DealLawyers.com Blog

November 4, 2009

Study: Selected U.S. Strategic M&A Transactions

From Paul Weiss: Here is our recent survey of selected U.S. strategic mergers announced during the period from August 1, 2007 to July 31, 2009. The M&A marketplace during the past few years can be characterized by superlatives on both ends of the spectrum, from the heights of 2007 featuring headlines such as “$100 Billion Merger Monday” (The Wall Street Journal, April 23, 2007) to the depths of 2008 when total global M&A volume had fallen by half from 2007, including these characteristics:

– Certainty was paramount. Among many of the transactions surveyed as deal makers sought to define their respective rights and obligations as specifically as possible in the face of various contingencies. The effort to achieve certainty can be seen in, among other things, the use of reverse termination fees to address the failure of a financing commitment.

– Strategic transactions borrowed pages from the private equity playbook. Some of the surveyed transactions included terms that historically were more typically associated with private equity transactions, including financing outs and reverse termination fees. However, none of the surveyed transactions included “go-shop” provisions.

– In large transactions, cash remained king even as credit tightened. Despite an expectation that the credit crisis would cause acquirors to favor using stock as consideration, cash-only transactions dominated the survey.

– Fixed exchange ratios continued to dominate stock transactions. In transactions in which stock was all or part of the consideration, the parties almost uniformly opted for fixed, rather than floating, exchange ratios.

– A small number of completed transactions resulted from a hostile approach. Only four transactions of the 50 surveyed were initially rejected by the target’s board of directors after the offers had been made public.

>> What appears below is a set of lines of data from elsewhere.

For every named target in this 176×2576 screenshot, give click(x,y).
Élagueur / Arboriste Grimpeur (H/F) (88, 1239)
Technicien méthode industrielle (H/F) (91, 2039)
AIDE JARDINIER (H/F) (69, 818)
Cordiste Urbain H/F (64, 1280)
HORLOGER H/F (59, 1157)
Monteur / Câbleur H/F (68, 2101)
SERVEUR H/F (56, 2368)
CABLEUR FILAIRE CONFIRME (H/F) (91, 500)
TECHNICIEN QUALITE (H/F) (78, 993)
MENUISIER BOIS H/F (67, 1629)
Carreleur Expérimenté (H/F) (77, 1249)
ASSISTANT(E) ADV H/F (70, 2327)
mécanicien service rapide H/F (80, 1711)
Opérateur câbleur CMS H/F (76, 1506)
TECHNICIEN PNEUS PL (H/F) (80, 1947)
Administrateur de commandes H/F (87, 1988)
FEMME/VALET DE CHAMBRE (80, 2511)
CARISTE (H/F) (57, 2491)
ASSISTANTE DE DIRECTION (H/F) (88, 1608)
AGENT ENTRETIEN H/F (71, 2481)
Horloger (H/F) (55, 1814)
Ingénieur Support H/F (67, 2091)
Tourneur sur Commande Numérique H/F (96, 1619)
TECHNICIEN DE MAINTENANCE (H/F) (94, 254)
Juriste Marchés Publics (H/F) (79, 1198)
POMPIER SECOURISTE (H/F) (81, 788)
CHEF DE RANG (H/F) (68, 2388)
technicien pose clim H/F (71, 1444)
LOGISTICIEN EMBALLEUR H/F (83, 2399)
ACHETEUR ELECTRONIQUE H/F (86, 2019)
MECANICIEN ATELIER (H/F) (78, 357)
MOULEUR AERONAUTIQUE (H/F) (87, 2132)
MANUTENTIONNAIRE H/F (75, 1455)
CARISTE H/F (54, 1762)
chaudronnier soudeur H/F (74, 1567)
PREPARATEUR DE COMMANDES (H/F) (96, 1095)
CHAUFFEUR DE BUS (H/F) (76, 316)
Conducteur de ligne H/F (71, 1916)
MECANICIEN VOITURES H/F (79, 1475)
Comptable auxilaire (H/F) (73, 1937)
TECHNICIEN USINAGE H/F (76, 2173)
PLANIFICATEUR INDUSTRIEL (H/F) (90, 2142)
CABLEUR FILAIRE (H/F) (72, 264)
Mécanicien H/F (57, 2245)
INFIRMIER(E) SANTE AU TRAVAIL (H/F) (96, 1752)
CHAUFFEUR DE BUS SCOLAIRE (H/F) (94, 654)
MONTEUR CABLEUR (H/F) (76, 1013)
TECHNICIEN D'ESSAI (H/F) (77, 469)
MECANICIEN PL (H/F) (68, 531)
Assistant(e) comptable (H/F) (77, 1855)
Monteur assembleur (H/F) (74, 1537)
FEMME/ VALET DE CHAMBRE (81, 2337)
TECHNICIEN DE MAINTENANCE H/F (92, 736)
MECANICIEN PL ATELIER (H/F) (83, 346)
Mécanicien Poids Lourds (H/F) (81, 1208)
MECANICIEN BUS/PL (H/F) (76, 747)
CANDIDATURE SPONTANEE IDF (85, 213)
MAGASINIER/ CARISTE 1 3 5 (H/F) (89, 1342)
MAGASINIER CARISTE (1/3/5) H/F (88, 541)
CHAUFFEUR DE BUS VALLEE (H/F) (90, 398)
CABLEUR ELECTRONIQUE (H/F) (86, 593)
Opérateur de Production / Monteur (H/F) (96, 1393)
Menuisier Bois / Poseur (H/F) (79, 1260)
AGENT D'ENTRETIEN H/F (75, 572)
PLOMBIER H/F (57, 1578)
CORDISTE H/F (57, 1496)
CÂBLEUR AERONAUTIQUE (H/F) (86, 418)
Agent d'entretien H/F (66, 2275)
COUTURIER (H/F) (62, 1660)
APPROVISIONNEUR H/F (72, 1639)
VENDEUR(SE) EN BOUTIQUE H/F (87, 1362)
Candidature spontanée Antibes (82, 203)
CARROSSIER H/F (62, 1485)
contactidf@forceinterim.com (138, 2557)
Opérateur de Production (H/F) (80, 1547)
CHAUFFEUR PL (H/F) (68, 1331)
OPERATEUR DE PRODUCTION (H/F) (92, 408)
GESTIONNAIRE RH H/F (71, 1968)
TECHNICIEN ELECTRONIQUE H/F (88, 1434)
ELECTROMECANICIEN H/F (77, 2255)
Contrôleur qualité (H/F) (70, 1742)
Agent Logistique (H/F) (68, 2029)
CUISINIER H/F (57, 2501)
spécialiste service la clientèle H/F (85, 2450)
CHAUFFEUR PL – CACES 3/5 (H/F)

– Tender offer activity increased. Tender offers nearly doubled as a percentage of the surveyed transactions over the two-year period of the survey.

– Broken transactions were infrequent. As of July 31, 2009, all but four of the survey transactions had been completed, an impressive result considering the spate of private equity transactions terminated during the survey period.

– Mergers-of-equals were absent. None of the surveyed transactions were labeled as “mergers-of-equals” by the transacting parties, and none contained all of the traditional attributes of such transactions (such as a “no-premium” offer price for the target’s shares).